インボイス制度が2023年10月に開始されてから1年間、免税事業者との取引でも80%の仕入税額控除が認められる「経過措置」が設けられていました。しかしこの措置は2024年9月末をもって終了しました。チャットレディとして事務所やプラットフォームと取引している方には、この変更が直接影響する可能性があります。本記事では経過措置の内容と終了後の変化を整理します。

目次

80%控除の経過措置とは

インボイス制度の導入直後は、インボイス(適格請求書)を発行できない免税事業者との取引であっても、支払った消費税の80%を仕入税額控除として計上できる特例が設けられていました。これが「80%控除の経過措置」です。

この措置は、インボイス制度への急激な移行による経済的混乱を和らげることを目的としていました。具体的には2023年10月1日から2026年9月30日まで段階的に控除率が引き下げられる予定でしたが、2024年9月末に最初の段階が終了し、同年10月1日以降は控除率が50%に引き下げられました。

チャットレディの視点から言えば、事務所側(課税事業者)が免税事業者であるチャットレディに報酬を支払う場合、その取引に含まれる消費税相当分の控除額が減少することになります。これは事務所側のコスト増につながる可能性があり、報酬体系の見直しを促す要因にもなりえます。

終了後の影響

2024年10月以降、80%控除から50%控除に移行したことで、インボイス未登録のチャットレディと取引する事務所・プラットフォームは、消費税の税負担が増加します。例えば事務所が月100万円の報酬を支払う場合、消費税相当額10万円のうち80%(8万円)控除できていたものが、50%(5万円)しか控除できなくなります。

この差額3万円は事務所側が負担することになるため、事務所によってはインボイス登録を求めてくるケースや、未登録者への報酬を引き下げる動きが出る可能性があります。ただし、インボイス未登録であっても取引自体は継続可能であり、登録を強制することは独占禁止法や下請法の観点から問題となる場合があります。

チャットレディ自身としては、インボイス登録をしていない場合でも現時点では大きな影響は少ないケースが多いですが、事務所からの問い合わせや条件変更の提案があった場合には、慎重に対応内容を確認することが重要です。

仕入税額控除の変化

仕入税額控除とは、課税事業者が消費税を計算する際に、仕入れや外注費などで支払った消費税を差し引ける制度です。チャットレディへの報酬支払いも、事務所側から見れば外注費に相当し、消費税分が控除の対象となります。

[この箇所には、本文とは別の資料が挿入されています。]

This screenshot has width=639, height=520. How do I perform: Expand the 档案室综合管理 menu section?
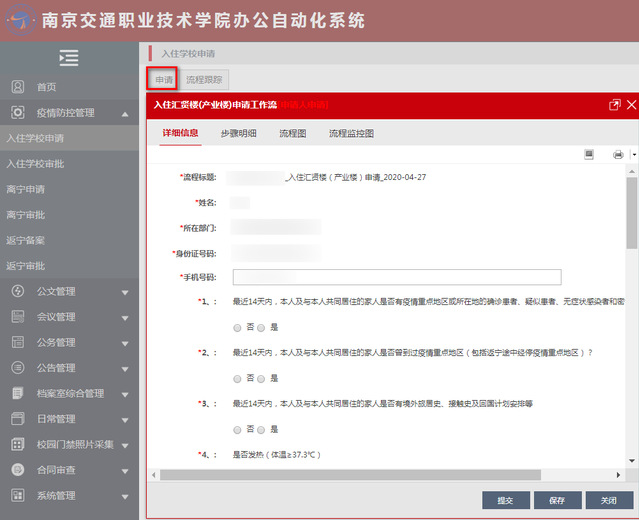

経過措置終了前(2024年9月まで):免税事業者との取引で支払った消費税の80%が控除可能
2024年10月以降(2026年9月まで):同じ取引で控除できるのは50%に低下
2026年10月以降:免税事業者との取引では控除が0%となる予定

この段階的な変化は、免税事業者(インボイス未登録のチャットレディ)との取引コストが時間とともに上昇することを意味します。自分がインボイスを登録しているかどうか、また取引先の事務所がどのような対応を取るかを把握しておくことが大切です。

免税事業者との取引継続

事務所がインボイス未登録のチャットレディとの取引を継続する場合、控除できない消費税分は事務所の損失となります。しかし、公正取引委員会は「インボイス未登録を理由に一方的に取引条件を不利にすることは、優越的地位の濫用に該当する可能性がある」と注意喚起しています。

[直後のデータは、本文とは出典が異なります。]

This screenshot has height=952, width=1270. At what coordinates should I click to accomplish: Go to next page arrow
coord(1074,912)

チャットレディが事務所から「インボイスに登録しなければ報酬を下げる」「登録しないと契約を打ち切る」などの圧力を受けた場合は、公正取引委員会や弁護士に相談することを検討してください。

一方で、インボイス登録を自主的に選択することで取引条件の維持・改善が期待できる場合もあります。ただし登録すると課税事業者となり、消費税の申告・納付義務が生じるため、メリット・デメリットを比較した上で判断することが重要です。

今後の対応策

2026年9月末には経過措置が完全に終了し、インボイス未登録業者との取引では仕入税額控除がゼロになります。それまでの間に、自分のビジネス状況を整理し、対応方針を決めておくことが重要です。

具体的な対応の選択肢は以下の通りです。

インボイス登録を選択する場合: 適格請求書発行事業者として登録し、消費税の申告・納付を行います。売上規模が大きい場合は2割特例(登録初年度の簡便計算)も活用できます。

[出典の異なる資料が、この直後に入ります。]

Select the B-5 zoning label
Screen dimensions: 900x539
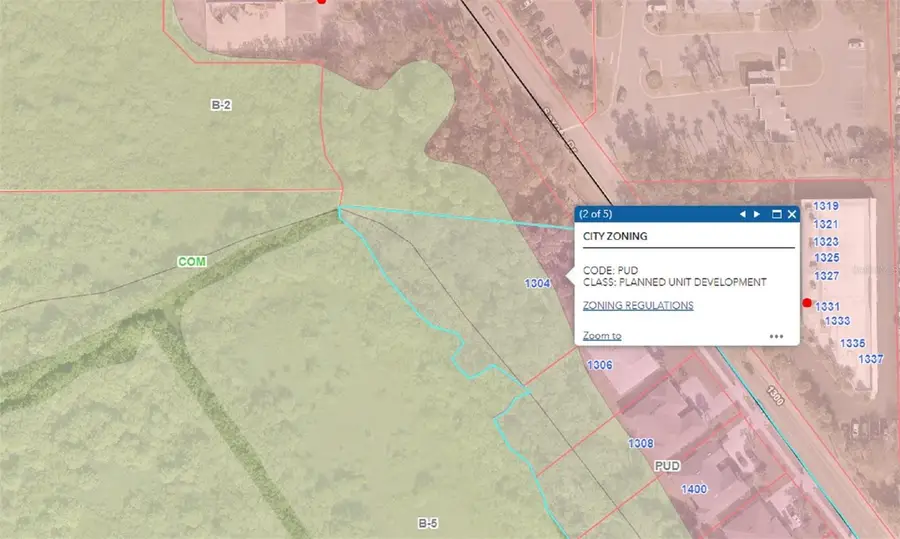[428, 523]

免税事業者のままでいる場合: 事務所側のコスト増を理解した上で、取引条件について誠実に交渉します。報酬額の引き下げ提案があった場合は、根拠の説明を求めましょう。

複数の事務所・プラットフォームを比較する: インボイス未登録でも条件を変えない事務所や、プラットフォームへの直接登録で有利な条件を得られるケースもあります。

税務上の判断は個人の状況によって異なるため、具体的な対応については税理士等の専門家への相談を強くお勧めします。

まとめ

2024年9月末でインボイス80%控除の経過措置が終了し、10月以降は50%控除に移行しました。チャットレディは事務所との取引条件の変化に注意し、インボイス登録の要否を早めに検討することが大切です。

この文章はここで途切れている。